Mohamed Sanu, WR, Rutgers
Surely the feel-good story of the draft was the Rutgers wide-out being prank called by some idiot on Thursday evening, pretending to be from the Bengals and saying that the team was picking him in Round One. That’s not the end of the feel-good story, obviously, as the next night the Bengals really did take Sanu. The big question is just how easy is it to get an NFL player’s phone number?! (To be fair, anyone who’s met a woman under the age of 25 from the Greater Cincinnati area and heard of Rey Maualuga would probably say “pretty easy.”)
Brandon Thompson, DT, Clemson
Thompson lifted 225 pounds 36 times at the combine. That’s 8,100 pounds in all. That’s more than a female African elephant (7,900), a lot more than a 2010 Chevrolet Tahoe (7,300) and a huge amount more than an industrial elevator car (5,000). I will not be making any jokes about him.

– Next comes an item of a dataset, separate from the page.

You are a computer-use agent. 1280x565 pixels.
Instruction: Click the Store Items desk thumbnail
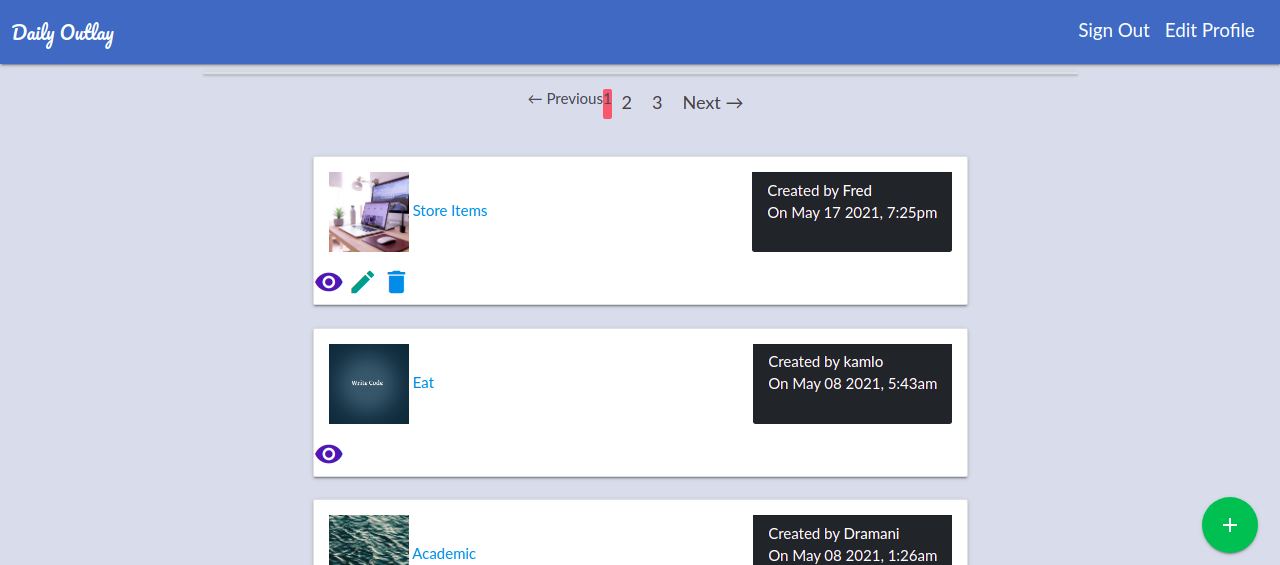tap(369, 212)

Orson Charles, TE, Georgia
A.J. Green’s old catching buddy was a highly rated tight end coming into the combine. He’s tough, can block, and has good hands. He’ll be a great addition to the offense, and it’s amazing he was available in the fourth round. Oh wait, I’ve just remember he was busted with marijuana at the combine. Ah well, say what you like, we’re consistent.
Shaun Prater, CB, Iowa
Umm…I guess sometimes, fourteen corner backs still isn’t enough.
Marvin Jones, WR, Cali
Jones could be one of the Bengals hottest picks. He’s smart, tough, and productive, despite playing in a mediocre offense. However, his middle name is Lewis, so it’s possible Mike Brown was just getting tired on Sunday, mis-dialed his Head Coach, and was too embarrassed to explain his mistake, especially after the earlier phone confusion.
Dan “Boom” Herron, RB, Ohio State
The Bengals haven’t won a play-off game since they had a player with a “boom”-based nickname. The late-round Buckeye rectifies that.
All jokes aside, there’s a reason the Bengals received high grades across the board. They took smart, tough players and after two years of excellent drafting (four Pro Bowlers from the last two drafts leads the league), the Bengals continue to put together a talented, physical roster with huge upside.
A solid “A.” Who can believe it’s only four months until we see them in action?